What is the problem? how can i fix it?

I also tried the Snort removal and fresh installation and configuration.

Thanks for any help

Need more information for troubleshooting.

1. What type of hardware (CPU type) and how much RAM?

2. What other messages are displayed in the system log? The message you posted is simply the last message the kernel will print when Snort shuts down as the libpcap library is returning the interface to normal non-promiscuous mode operation. List the system log messages that preceed (in time) the message you posted.

Simbad

I have i9900 and 32GB ram.

last log, after LAN snort die:
Aug 18 19:28:35 kernel: igb1: promiscuous mode disabled
Aug 18 19:28:09 barnyard2[43267]: OpSyslog_Alert(): Invoked with Packet[0x45fa000] Event[0x0] Event Type [0] Context pointer[0x460d700]

bmeeks

@Simbad said in Snort v3.2.9.9 Package Update - Release Notes (for pfSense-2.4.4 RELEASE):

I have i9900 and 32GB ram.

last log, after LAN snort die:
Aug 18 19:28:35 kernel: igb1: promiscuous mode disabled
Aug 18 19:28:09 barnyard2[43267]: OpSyslog_Alert(): Invoked with Packet[0x45fa000] Event[0x0] Event Type [0] Context pointer[0x460d700]

That's all? There are no other Snort messages? And that Barnyard2 message was in the pfSense system log? I would expect to see other Snort messages in your pfSense system log (at least something like "snort exited with Signal 11" or similar). Nothing in your log like that?

You say you have no problems on the other three network cards. What is different about those setups? Are they all running Snort? Are their configurations the same, or if not, what are some of the differences?

Simbad

I have quad intel 350i network card (igb0, igb1, igb2, igb3).

This is log from system logs (with snort log).

All four configuration settings are exactly the same (clone) WAN settings.

bmeeks

@Simbad said in Snort v3.2.9.9 Package Update - Release Notes (for pfSense-2.4.4 RELEASE):

I have quad intel 350i network card (igb0, igb1, igb2, igb3).

This is log from system logs (with snort log).

All four configuration settings are exactly the same (clone) WAN settings.

So you have four identical configurations of Snort running on four different interfaces? Why? That really makes no sense unless you actually have four WAN interfaces in some kind of failover/load balancer setup.

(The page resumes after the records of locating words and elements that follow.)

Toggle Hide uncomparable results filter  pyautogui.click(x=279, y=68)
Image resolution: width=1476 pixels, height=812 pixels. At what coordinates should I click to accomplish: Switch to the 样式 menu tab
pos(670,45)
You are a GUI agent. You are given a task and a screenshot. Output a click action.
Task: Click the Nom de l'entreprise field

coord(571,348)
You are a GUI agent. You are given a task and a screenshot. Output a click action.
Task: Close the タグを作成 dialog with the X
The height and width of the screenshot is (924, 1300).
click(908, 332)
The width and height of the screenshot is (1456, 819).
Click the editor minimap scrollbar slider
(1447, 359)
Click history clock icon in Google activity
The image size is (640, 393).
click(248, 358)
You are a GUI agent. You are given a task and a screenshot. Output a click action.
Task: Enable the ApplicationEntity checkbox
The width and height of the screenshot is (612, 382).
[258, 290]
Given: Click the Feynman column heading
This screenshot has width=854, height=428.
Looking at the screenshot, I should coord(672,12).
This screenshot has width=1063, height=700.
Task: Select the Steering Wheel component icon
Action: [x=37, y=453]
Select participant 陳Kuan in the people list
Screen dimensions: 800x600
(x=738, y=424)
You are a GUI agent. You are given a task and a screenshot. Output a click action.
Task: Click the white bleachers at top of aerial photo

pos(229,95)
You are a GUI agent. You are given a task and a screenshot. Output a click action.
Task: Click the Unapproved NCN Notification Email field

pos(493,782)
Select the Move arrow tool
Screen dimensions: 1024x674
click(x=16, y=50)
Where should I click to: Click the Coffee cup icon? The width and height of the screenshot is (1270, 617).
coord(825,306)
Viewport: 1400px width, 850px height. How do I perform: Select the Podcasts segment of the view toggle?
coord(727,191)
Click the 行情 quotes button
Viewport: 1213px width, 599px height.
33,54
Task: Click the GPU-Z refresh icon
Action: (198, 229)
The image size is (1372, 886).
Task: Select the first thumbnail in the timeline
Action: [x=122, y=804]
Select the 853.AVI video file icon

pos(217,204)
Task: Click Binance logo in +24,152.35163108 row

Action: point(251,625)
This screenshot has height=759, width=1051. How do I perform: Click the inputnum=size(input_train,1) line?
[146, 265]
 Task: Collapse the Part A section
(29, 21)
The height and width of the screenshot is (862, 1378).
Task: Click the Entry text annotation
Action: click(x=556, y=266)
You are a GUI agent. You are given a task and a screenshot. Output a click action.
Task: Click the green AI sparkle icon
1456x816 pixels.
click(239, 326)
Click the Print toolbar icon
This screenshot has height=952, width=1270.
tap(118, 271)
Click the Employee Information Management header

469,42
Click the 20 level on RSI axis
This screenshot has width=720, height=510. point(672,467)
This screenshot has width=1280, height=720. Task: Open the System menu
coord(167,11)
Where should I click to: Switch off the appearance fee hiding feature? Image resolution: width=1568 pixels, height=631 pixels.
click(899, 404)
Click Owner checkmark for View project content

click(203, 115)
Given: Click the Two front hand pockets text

If you do in fact have four identical setups and three work fine but the fourth does not, then something is wrong with that fourth setup. It would not be the Snort software if the exact same setup works in three other instances.

You have Snort outputting alerts to syslog and thus that is creating a lot of extra noise in the log and is likely masking the other messages relative to the Snort daemon that I was looking for.

Simbad

I have 4 different ones to help identify the internal source.

bmeeks

@Simbad said in Snort v3.2.9.9 Package Update - Release Notes (for pfSense-2.4.4 RELEASE):

I have 4 different ones to help identify the internal source.

Then why on the WAN, too? The WAN is going to drop all unsolicited inbound anyway unless you have configured port forwards. And even if you have port forwards, if you have Snort on every LAN interface then those installations will catch bad stuff.

Suit yourself if you want four identical Snort setups, but my original comment still stands. If three of the four identical setups work and only one of them does not, then you will need to search thoroughly and find out how that fourth one is different. Something must be if it stops and others do not. The Snort binary and PHP code is identical for all four instances.

Simbad

Thank you, I'll bury my head in logs like an ostrich in the ground,...

bmeeks

@Simbad said in Snort v3.2.9.9 Package Update - Release Notes (for pfSense-2.4.4 RELEASE):

Thank you, I'll bury my head in logs like an ostrich in the ground,...

I would recommend first temporarily turning off the option for sending alerts to syslog. Do that for all interfaces and then restart Snort on all interfaces. That will make for a quieter log where other messages will more easily stand out. Once you track down the problem with the troublesome interface, you can re-enable the syslog alert output.